High-mobility group box 1 protein (HMGB1), a ubiquitous nuclear protein, drives proinflammatory responses when released extracellularly. It plays a key role as a distal mediator in the development of acute lung injury (ALI). Sodium butyrate, an inhibitor of histone deacetylase, has been demonstrated to inhibit HMGB1 expression. This study investigates the effect of sodium butyrate on burn-induced lung injury. Sprague-Dawley rats were divided into three groups: 1) sham group, sham burn treatment; 2) burn group, third-degree burns over 30% total body surface area (TBSA) with lactated Ringer's solution for resuscitation; 3) burn plus sodium butyrate group, third-degree burns over 30% TBSA with lactated Ringer's solution containing sodium butyrate for resuscitation. The burned animals were sacrificed at 12, 24, and 48 h after burn injury. Lung injury was assessed in terms of histologic changes and wet weight to dry weight (W/D) ratio. Tumor necrosis factor (TNF)-α and interleukin (IL)-8 protein concentrations in bronchoalveolar lavage fluid (BALF) and serum were measured by enzyme-linked immunosorbent assay, and HMGB1 expression in the lung was determined by Western blot analysis. Pulmonary myeloperoxidase (MPO) activity and malondialdehyde (MDA) concentration were measured to reflect neutrophil infiltration and oxidative stress in the lung, respectively. As a result, sodium butyrate significantly inhibited the HMGB1 expressions in the lungs, reduced the lung W/D ratio, and improved the pulmonary histologic changes induced by burn trauma. Furthermore, sodium butyrate administration decreased the TNF-α and IL-8 concentrations in BALF and serum, suppressed MPO activity, and reduced the MDA content in the lungs after severe burn. These results suggest that sodium butyrate attenuates inflammatory responses, neutrophil infiltration, and oxidative stress in the lungs, and protects against remote ALI induced by severe burn, which is associated with inhibiting HMGB1 expression.

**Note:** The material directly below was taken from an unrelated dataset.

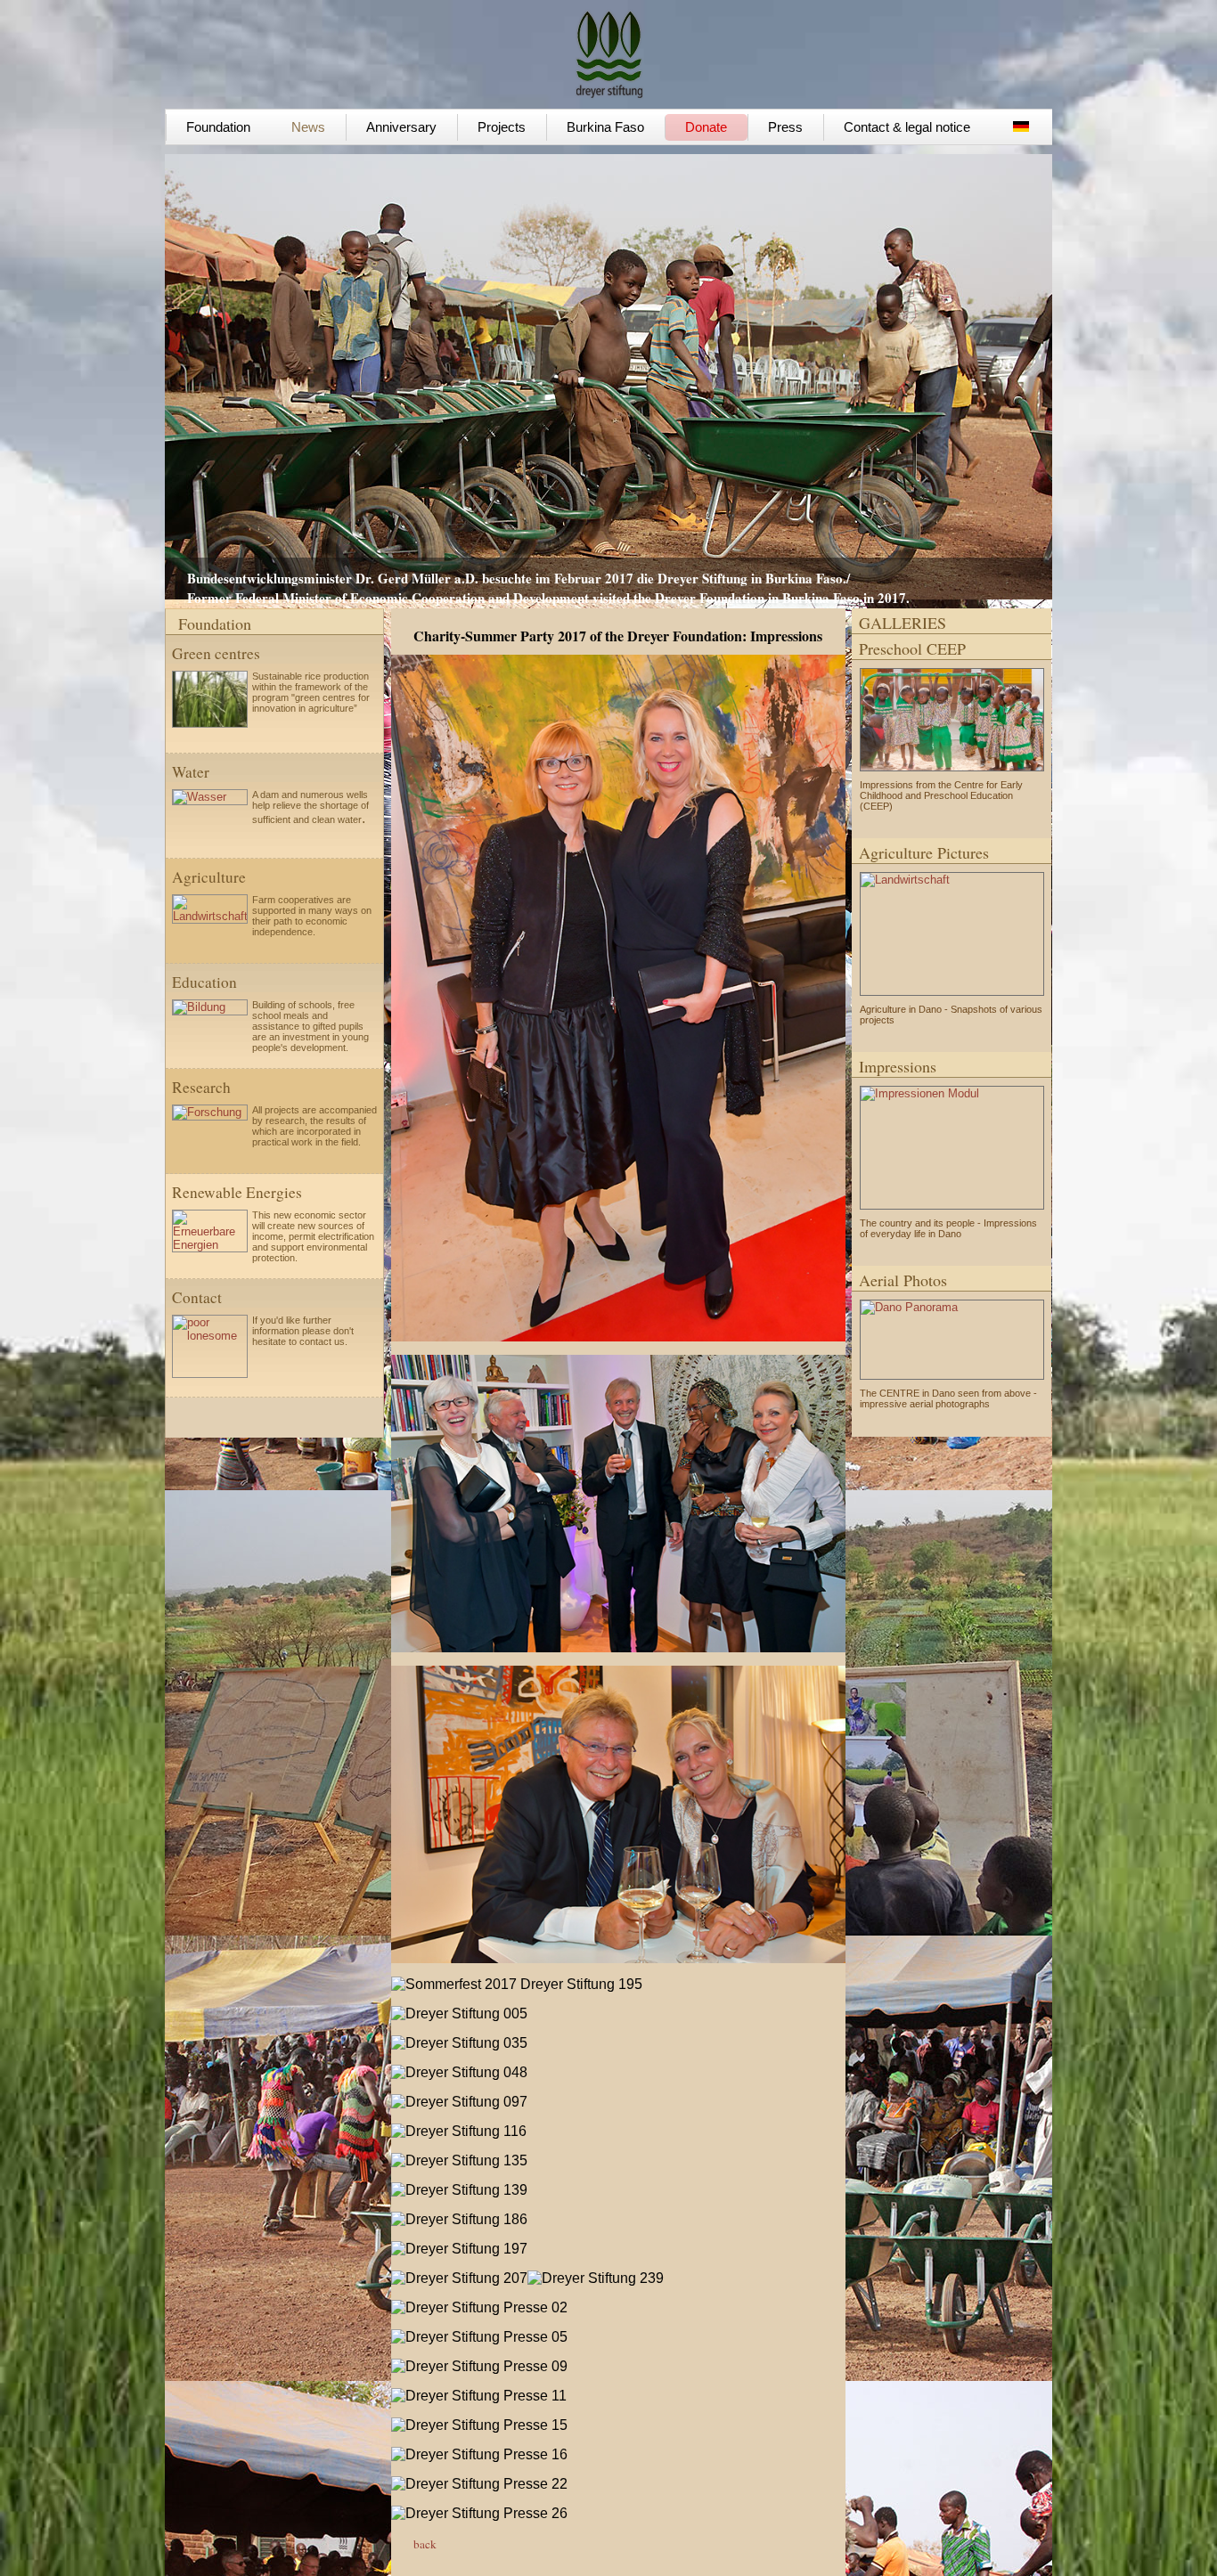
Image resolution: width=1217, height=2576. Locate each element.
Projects (502, 127)
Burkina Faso (605, 127)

高迁移率族蛋白 B1(HMGB1)是一种普遍存在的核蛋白,当其释放到细胞外时会引发促炎反应。它作为急性肺损伤(ALI)发展的远端介质发挥着关键作用。组蛋白去乙酰化酶抑制剂丁酸钠已被证明可以抑制 HMGB1 的表达。本研究探讨了丁酸钠对烧伤诱导性肺损伤的影响。将 Sprague-Dawley 大鼠分为三组:1)假手术组,仅进行假烧伤处理;2)烧伤组,30%以上总体表面积(TBSA)的 III 度烧伤,并用乳酸林格氏液进行复苏;3)烧伤加丁酸钠组,30%以上 TBSA 的 III 度烧伤,用含有丁酸钠的乳酸林格氏液进行复苏。烧伤动物在烧伤后 12、24 和 48 小时处死。通过组织学变化和湿重/干重(W/D)比评估肺损伤。通过酶联免疫吸附试验测量支气管肺泡灌洗液(BALF)和血清中的肿瘤坏死因子(TNF)-α和白细胞介素(IL)-8 蛋白浓度,并通过 Western blot 分析测定肺组织中的 HMGB1 表达。测量肺髓过氧化物酶(MPO)活性和丙二醛(MDA)浓度分别反映肺内中性粒细胞浸润和氧化应激。结果表明,丁酸钠可显著抑制肺组织中 HMGB1 的表达,降低肺 W/D 比,并改善烧伤创伤引起的肺组织学变化。此外,丁酸钠给药可降低 BALF 和血清中 TNF-α和 IL-8 的浓度,抑制 MPO 活性,减少肺组织中 MDA 的含量,从而减轻严重烧伤引起的远隔 ALI。这些结果表明,丁酸钠可减轻肺部的炎症反应、中性粒细胞浸润和氧化应激,并防止严重烧伤引起的远隔性 ALI,这与抑制 HMGB1 的表达有关。